=== Supplied information ===
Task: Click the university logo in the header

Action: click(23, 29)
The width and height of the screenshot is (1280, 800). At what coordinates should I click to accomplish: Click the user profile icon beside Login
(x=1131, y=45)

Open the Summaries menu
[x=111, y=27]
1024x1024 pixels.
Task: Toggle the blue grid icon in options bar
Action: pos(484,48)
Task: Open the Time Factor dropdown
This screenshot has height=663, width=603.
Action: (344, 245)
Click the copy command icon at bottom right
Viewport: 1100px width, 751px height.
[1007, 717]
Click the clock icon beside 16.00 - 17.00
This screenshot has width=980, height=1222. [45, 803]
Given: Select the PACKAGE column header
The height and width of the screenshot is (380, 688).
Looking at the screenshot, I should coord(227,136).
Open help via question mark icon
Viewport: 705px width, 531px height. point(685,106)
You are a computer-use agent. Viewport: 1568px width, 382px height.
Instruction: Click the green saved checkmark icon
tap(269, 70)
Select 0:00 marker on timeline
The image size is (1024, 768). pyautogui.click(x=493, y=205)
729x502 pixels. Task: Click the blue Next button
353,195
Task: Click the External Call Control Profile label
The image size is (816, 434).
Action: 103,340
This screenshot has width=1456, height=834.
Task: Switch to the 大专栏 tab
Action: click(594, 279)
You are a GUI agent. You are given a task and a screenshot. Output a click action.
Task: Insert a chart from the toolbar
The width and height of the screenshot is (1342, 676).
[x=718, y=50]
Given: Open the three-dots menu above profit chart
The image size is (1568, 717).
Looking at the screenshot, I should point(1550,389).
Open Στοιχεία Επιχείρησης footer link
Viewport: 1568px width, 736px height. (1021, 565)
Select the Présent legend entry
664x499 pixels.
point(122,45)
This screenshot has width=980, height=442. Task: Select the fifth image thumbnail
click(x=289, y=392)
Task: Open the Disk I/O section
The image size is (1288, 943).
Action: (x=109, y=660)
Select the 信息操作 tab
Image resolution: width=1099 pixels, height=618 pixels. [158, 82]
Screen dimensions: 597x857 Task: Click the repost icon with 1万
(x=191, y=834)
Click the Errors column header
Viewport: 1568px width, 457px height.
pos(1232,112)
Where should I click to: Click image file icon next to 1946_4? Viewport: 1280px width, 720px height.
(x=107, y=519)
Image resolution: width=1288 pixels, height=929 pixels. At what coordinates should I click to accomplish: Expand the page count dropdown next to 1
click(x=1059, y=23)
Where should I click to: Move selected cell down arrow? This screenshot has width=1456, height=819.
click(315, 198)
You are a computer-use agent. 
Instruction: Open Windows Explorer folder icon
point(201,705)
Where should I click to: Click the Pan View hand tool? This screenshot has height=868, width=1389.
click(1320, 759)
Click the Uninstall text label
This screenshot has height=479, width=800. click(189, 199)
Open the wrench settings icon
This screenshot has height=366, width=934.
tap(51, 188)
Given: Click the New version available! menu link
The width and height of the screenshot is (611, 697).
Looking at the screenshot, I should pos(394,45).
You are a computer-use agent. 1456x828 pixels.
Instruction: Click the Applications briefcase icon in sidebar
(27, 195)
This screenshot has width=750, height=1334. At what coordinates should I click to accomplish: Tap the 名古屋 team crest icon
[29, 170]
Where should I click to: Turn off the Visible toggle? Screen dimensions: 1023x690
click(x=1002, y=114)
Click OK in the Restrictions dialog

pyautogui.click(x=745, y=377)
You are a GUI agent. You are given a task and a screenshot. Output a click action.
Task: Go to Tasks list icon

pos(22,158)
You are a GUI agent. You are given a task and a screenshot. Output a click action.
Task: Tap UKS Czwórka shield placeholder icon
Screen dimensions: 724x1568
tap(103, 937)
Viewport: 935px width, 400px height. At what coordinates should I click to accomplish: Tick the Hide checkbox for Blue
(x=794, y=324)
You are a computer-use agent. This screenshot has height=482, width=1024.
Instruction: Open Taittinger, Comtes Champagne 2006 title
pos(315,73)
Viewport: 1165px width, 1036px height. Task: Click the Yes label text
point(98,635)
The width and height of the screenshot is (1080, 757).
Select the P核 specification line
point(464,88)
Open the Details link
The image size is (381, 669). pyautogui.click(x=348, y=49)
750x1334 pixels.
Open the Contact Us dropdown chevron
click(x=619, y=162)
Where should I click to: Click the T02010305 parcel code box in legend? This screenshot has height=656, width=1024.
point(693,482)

=== Short exercise ===
Pull out the entries word for word, starting with the line that contains "Task: Click the External" and going on through the line that contains "[x=718, y=50]", with both of those lines included.

=== Task result ===
Task: Click the External Call Control Profile label
The image size is (816, 434).
Action: 103,340
This screenshot has width=1456, height=834.
Task: Switch to the 大专栏 tab
Action: click(594, 279)
You are a GUI agent. You are given a task and a screenshot. Output a click action.
Task: Insert a chart from the toolbar
The width and height of the screenshot is (1342, 676).
[x=718, y=50]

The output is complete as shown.